An organism is a living thing that has an organized structure, can react to stimuli, reproduce, grow, adapt, and maintain homeostasis. An organism would, therefore, be any animal, plant, fungus, protist, bacterium, or archaeon on earth. These organisms may be classified in various ways.
Organisms and Its Environment:
Ecology is the branch of biology, which studies the interactions among organisms and their physical (abiotic) environment.
The subject ecology is basically concerned with four levels of biological organisation.
These are given below:
- Organism: It is a creature such as a plant, animal or a single-celled life form, or something that has interdependent parts and that is being compared to a living creature.
- Population: A population is the number of living people that live together in the same place.
- Communities: Assemblage of all the populations of different species present in an area that interact among themselves.
- Biome: It is a large unit, which consists of a major vegetation type, associated fauna in a particular climatic zone. Tropical rainforest, deciduous forest, sea coast, deserts, etc., are the major biomes of India.
- Environment: Ecology at organism level deals with how different organisms are adapted to their environment in terms of their survival and reproduction.
Biotic and Abiotic Factors
A biotic factor is a living organism that shapes its environment. Major Biotic factors are animals, plants, fungi, bacteria, and protists.
An abiotic factor is a non-living part of an ecosystem that shapes its environment. In a terrestrial ecosystem, examples might include temperature, light, and water.
Responses to Abiotic Factors
Different animals responds to changes in their surroundings in different ways. Some of examples are:
- Regulation: They maintain homeostasis by ensuring constant body temperature (thermoregulation), and constant osmotic concentration (osmoregulation). For example, mammals regulate temperature by shivering in cold and sweating in heat.
- Conformation: The internal environment of conformers changes with external environment.
- Migration: It is a movement from stressful habitat temporarily to hospitable area and return when stressful period is over. For example, migration of birds to Keolado National Park, Rajasthan from Siberia.
- Suspension: In this, the organisms develop mechanisms to deal with stressful situations. For example, spores (bacteria and fungi).
Adaptations
Adaptation to environmental dynamics is a biological process eternally operating in nature. Adaptation to environment is one of the basic characteristics of the living organisms. Living organisms are plastic and posses the inherent properties to respond to a particular environment.
Populations
Population is a group of individuals or organisms of any species living in a well–defined geographical area, at a specific time with the capability of interbreeding. For example, population of deer in a forest.
Population Attributes
Population attributes are summaries describing characteristics of the population. Formally an attribute is a function applied to the entire population and determined through the variate values on individual units.

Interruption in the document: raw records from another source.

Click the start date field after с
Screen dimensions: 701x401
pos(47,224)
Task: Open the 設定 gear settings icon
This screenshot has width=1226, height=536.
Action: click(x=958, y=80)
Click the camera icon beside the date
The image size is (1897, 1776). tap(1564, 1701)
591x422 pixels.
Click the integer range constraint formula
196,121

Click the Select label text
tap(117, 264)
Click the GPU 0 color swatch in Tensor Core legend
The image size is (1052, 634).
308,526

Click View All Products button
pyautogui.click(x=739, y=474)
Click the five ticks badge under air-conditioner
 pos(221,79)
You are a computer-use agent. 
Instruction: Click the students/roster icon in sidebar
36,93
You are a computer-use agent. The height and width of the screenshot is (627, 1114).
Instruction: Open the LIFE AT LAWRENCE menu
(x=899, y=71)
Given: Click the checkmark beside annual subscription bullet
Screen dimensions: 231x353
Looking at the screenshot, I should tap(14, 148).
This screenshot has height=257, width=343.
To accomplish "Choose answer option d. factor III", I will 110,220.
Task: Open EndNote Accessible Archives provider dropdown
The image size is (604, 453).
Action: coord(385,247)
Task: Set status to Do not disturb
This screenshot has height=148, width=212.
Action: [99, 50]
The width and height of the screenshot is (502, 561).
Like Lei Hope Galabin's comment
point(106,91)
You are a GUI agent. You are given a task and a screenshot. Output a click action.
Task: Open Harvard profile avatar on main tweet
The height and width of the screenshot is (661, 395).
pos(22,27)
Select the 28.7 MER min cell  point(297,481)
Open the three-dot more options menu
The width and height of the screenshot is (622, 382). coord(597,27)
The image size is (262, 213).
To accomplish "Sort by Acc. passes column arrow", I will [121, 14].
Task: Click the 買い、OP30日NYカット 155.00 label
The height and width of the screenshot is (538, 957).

- Birth rate: Total number of individuals born in a given period of time.
- Death rates: Total number of deaths in a period of time.
- Sex Ratio: Total number of females and males per 1000 individuals.
- Age pyramid: A plot of age distribution.
Population Growth
Population ecology is the study of how populations of plants, animals, and other organisms change over time and space and interact with their environment. The population density changes due to the following factors:
- Natality: The number of births in a population in a given time period.
- Mortality: The number of deaths in a population in a given time period.
- Emigration: The number of individuals who moved to some other habitat in a certain time period.
- Immigration: The number of individuals who have come into the habitat from elsewhere in a certain period of time.
Population Growth Models
Environmental scientists use two models to describe how populations grow over time: the exponential growth model and the logistic growth model.
- Exponential Growth: In the limited supply of food, the population follows an exponential growth.
- Logistic Growth: When the resources are finite and become limited sooner or later, the population growth is said to be logistic.
Life History Variation
Variation in life history traits includes timing of reproduction, size and number of offspring, number of clutches, and individual growth rates. This variation is well known within amphibian and reptile populations and most often appears associated with variation in resource availability.
Population Interactions
“Population interaction is the interaction between different populations. It refers to the effects that the organisms in a community have on one another.” There are various modes of population interaction.
- Predation: This is a type of interaction in which an organism kills and feeds on another organism. The one who kills is known as the predator and the one who is killed is the prey.
- Competition: This is the type of biological interaction between different animals or species in which both are harmed.
- Parasitism: Parasitism is a type of interaction between species in which the parasite lives inside the body of another organism and cause harm to it.
- Commensalism: In this type of interaction one organism benefits while the other is neither benefitted nor harmed.
- Mutualism: In this type of interaction, both the species or organisms are benefitted from each other.